Copy out every line of the material below word for word, but leave out the pictures.

* Begin AVAILABLE RECORDS *

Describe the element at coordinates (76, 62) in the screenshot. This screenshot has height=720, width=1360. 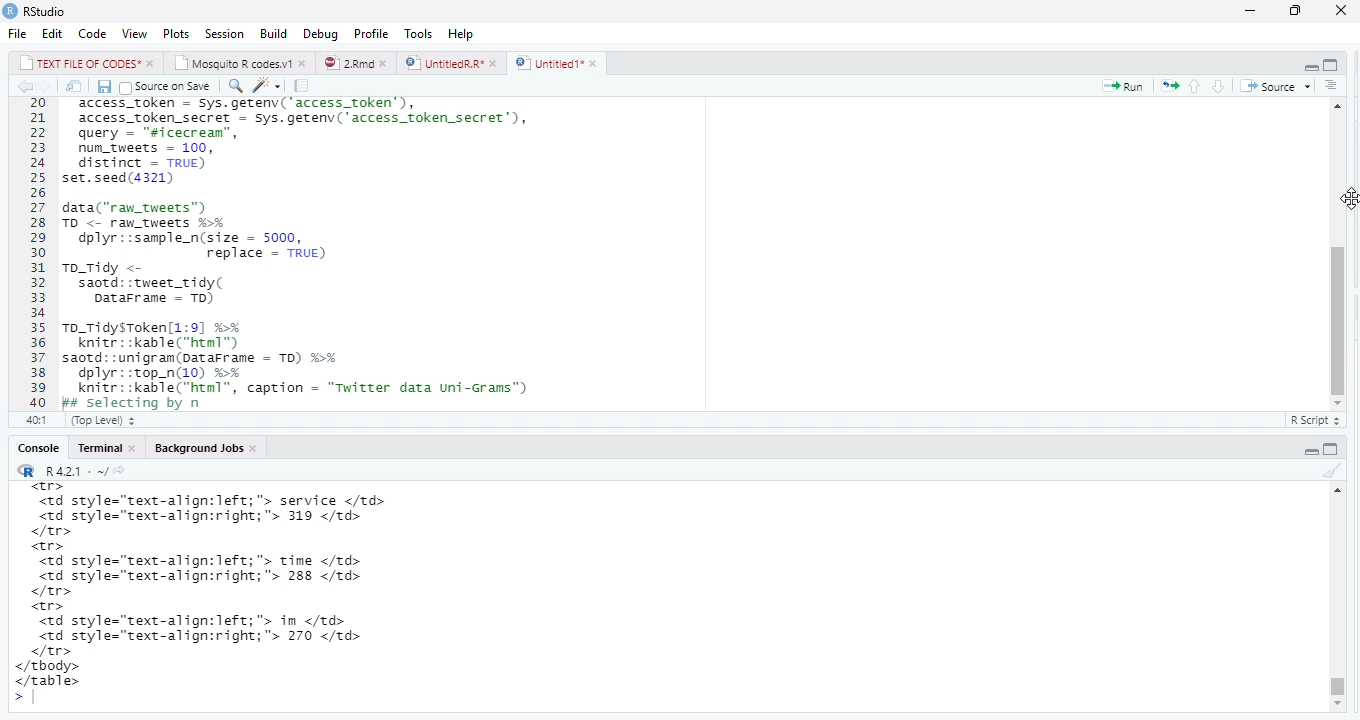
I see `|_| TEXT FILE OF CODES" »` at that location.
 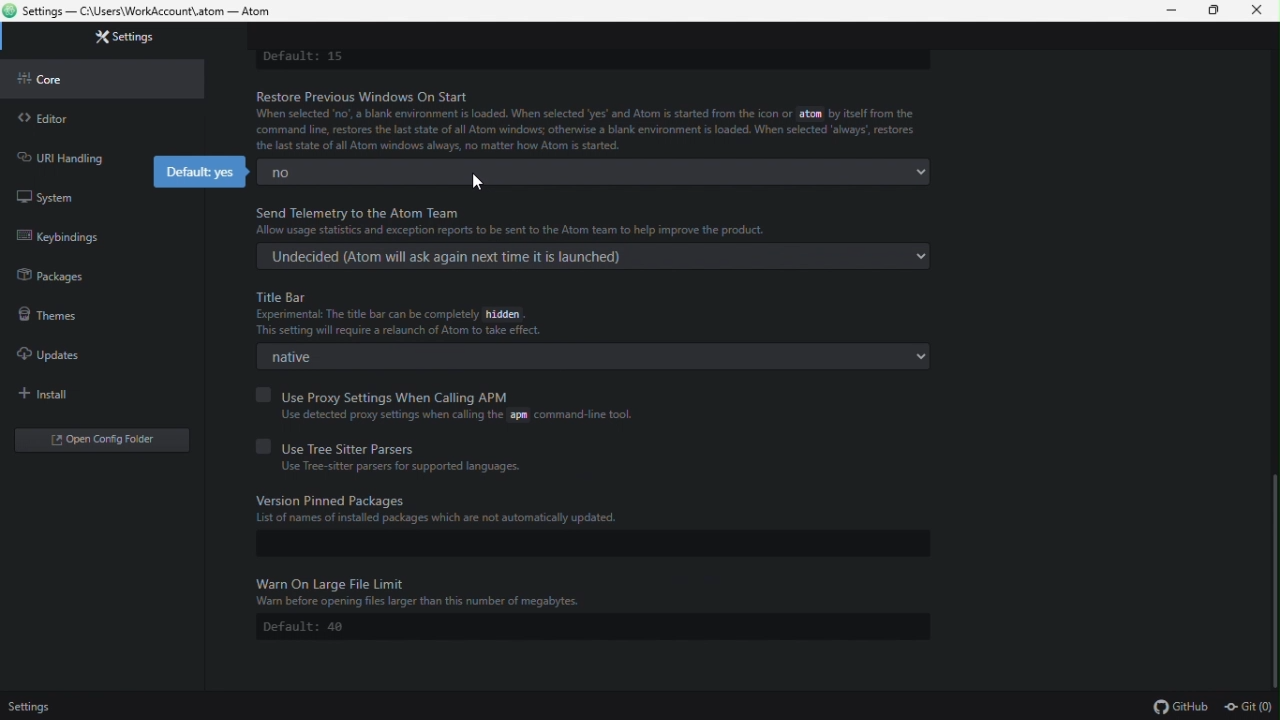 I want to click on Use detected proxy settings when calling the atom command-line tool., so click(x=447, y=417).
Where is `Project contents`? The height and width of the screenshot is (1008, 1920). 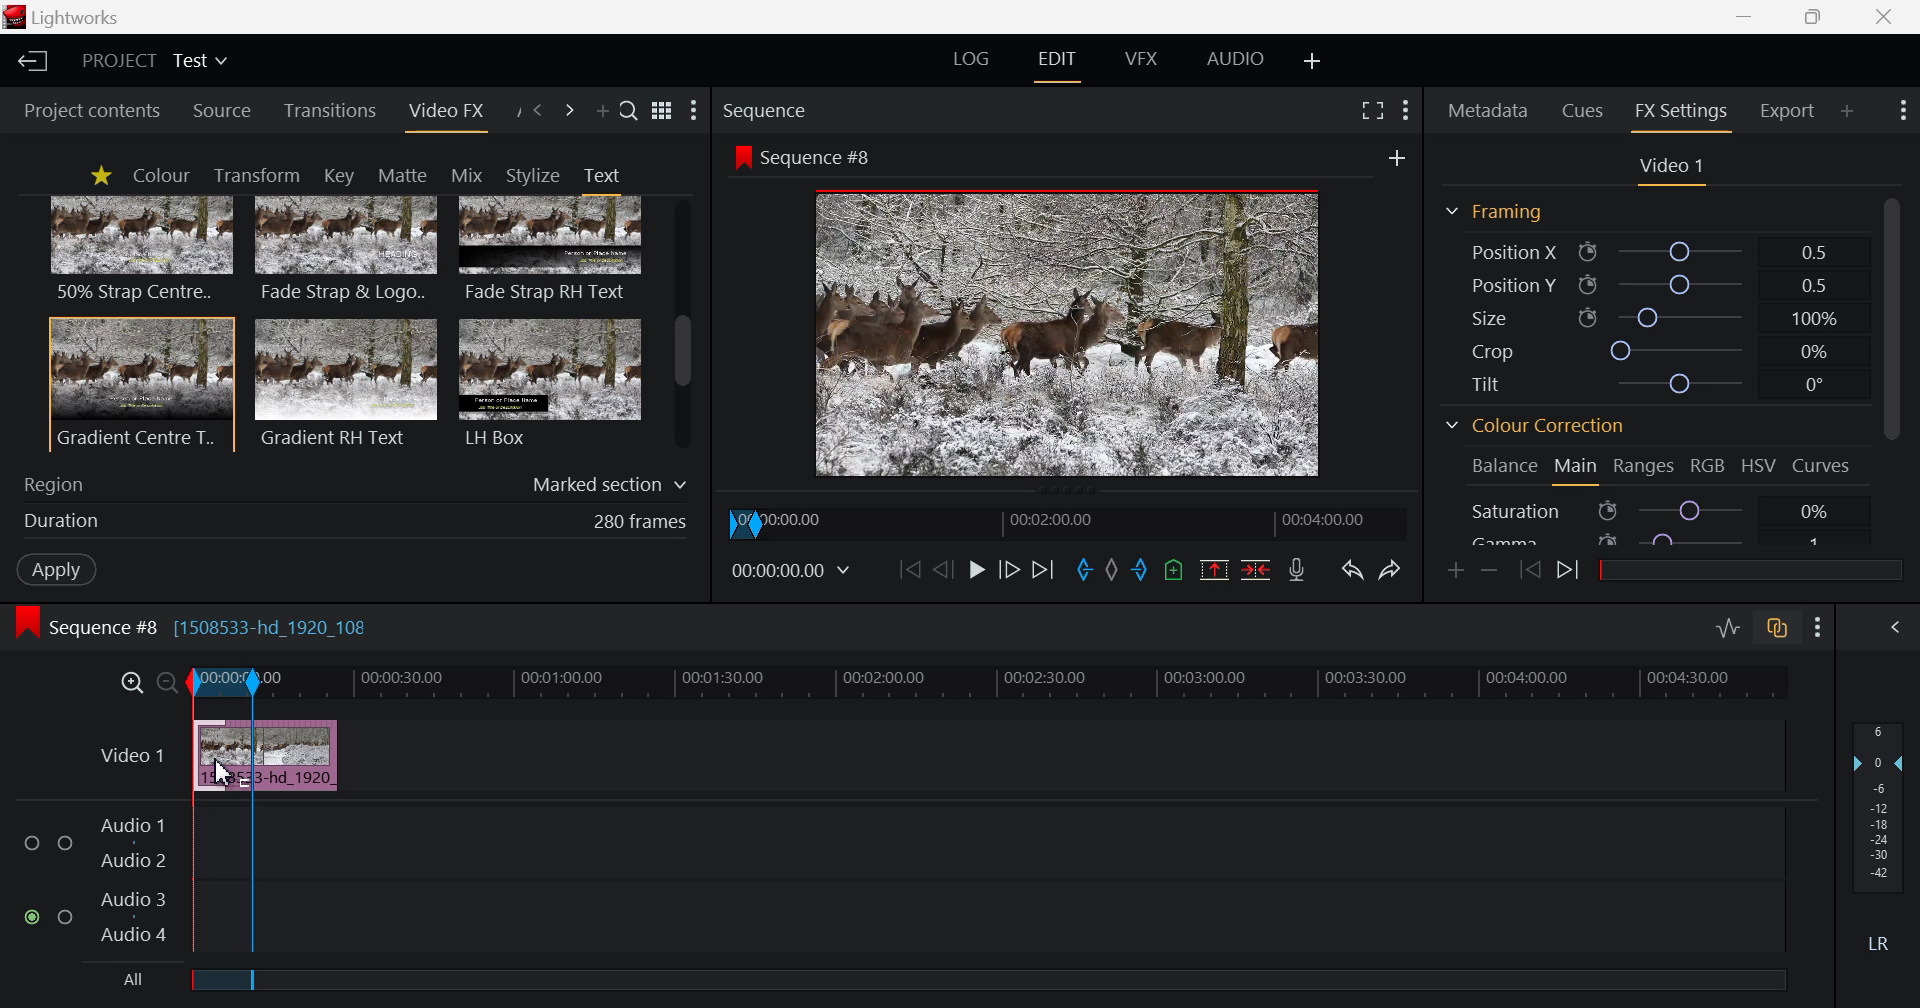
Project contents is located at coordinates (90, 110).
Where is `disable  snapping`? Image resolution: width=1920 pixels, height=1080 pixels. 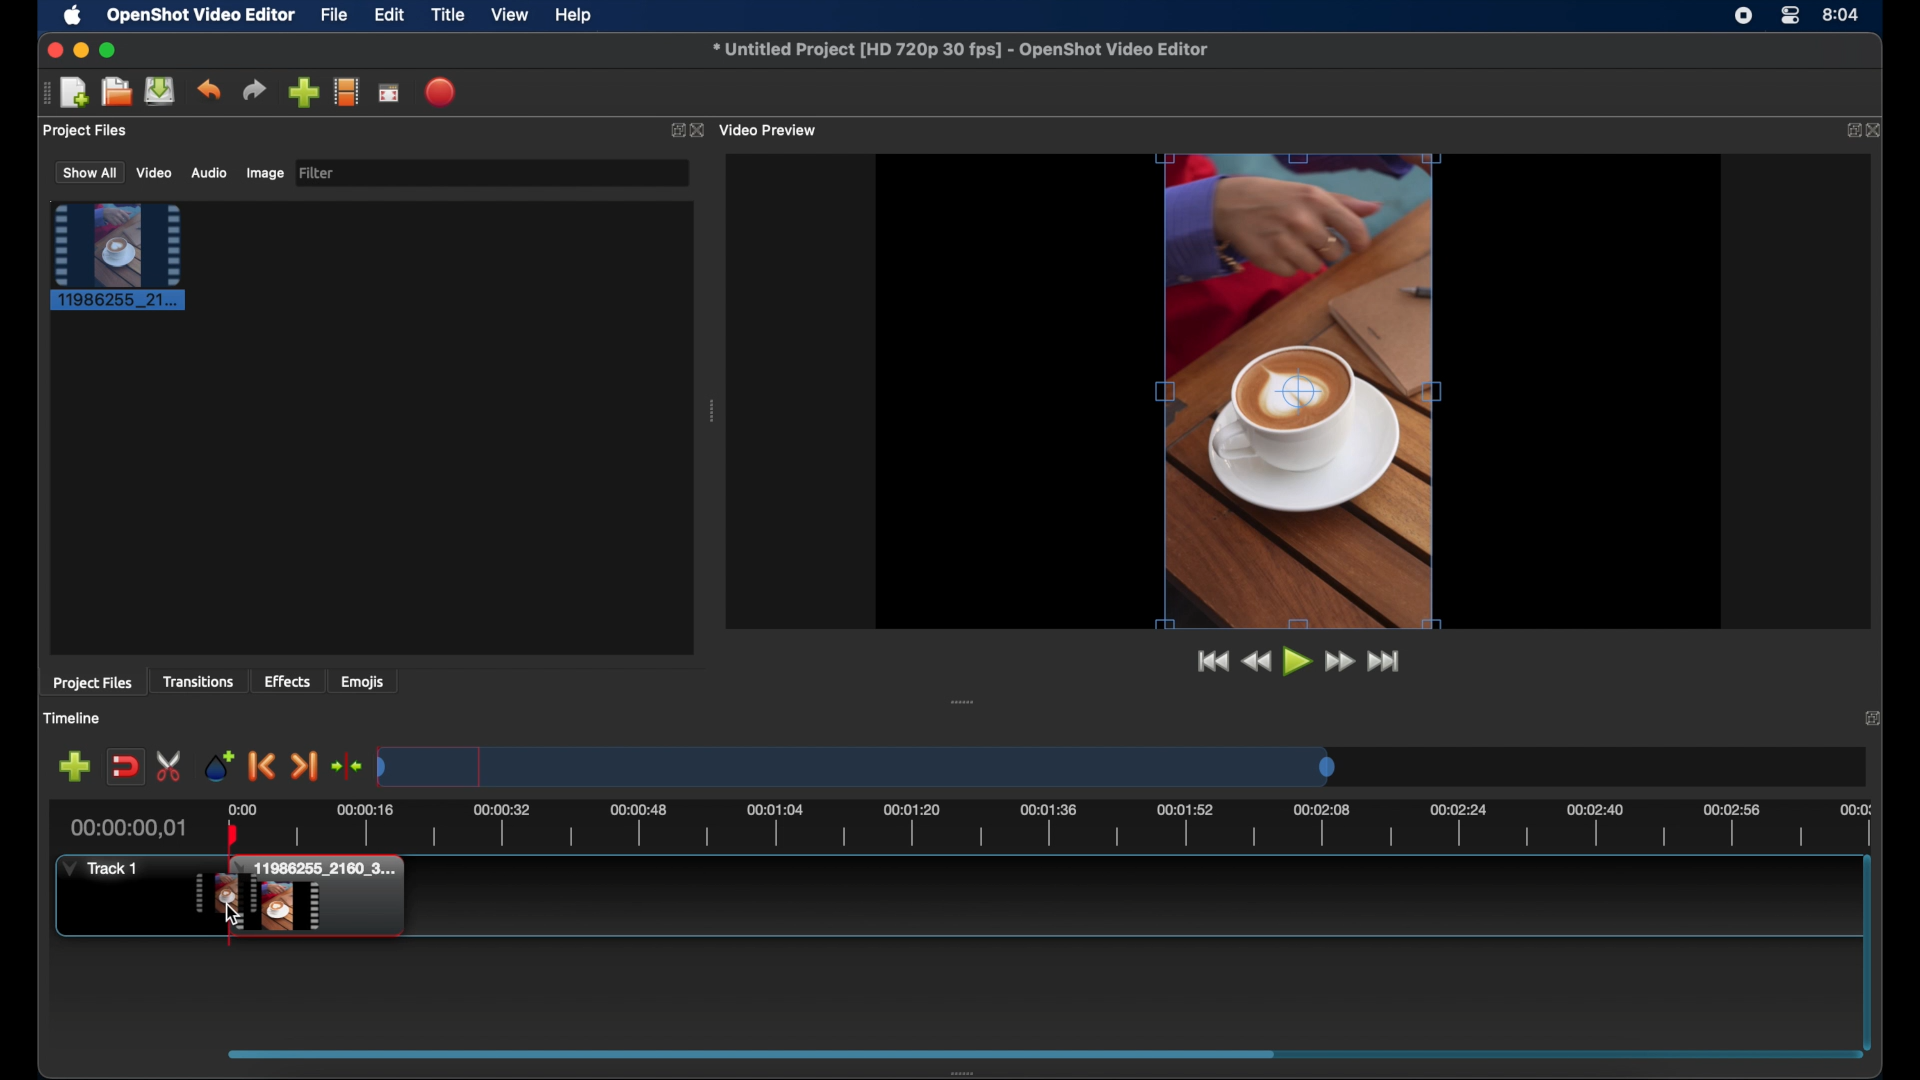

* End AVAILABLE RECORDS *

- RESPONSE BELOW
Describe the element at coordinates (76, 62) in the screenshot. This screenshot has height=720, width=1360. 
I see `|_| TEXT FILE OF CODES" »` at that location.
  I want to click on Use detected proxy settings when calling the atom command-line tool., so click(x=447, y=417).
Where is `Project contents`? The height and width of the screenshot is (1008, 1920). 
Project contents is located at coordinates (90, 110).
Where is `disable  snapping`? Image resolution: width=1920 pixels, height=1080 pixels. 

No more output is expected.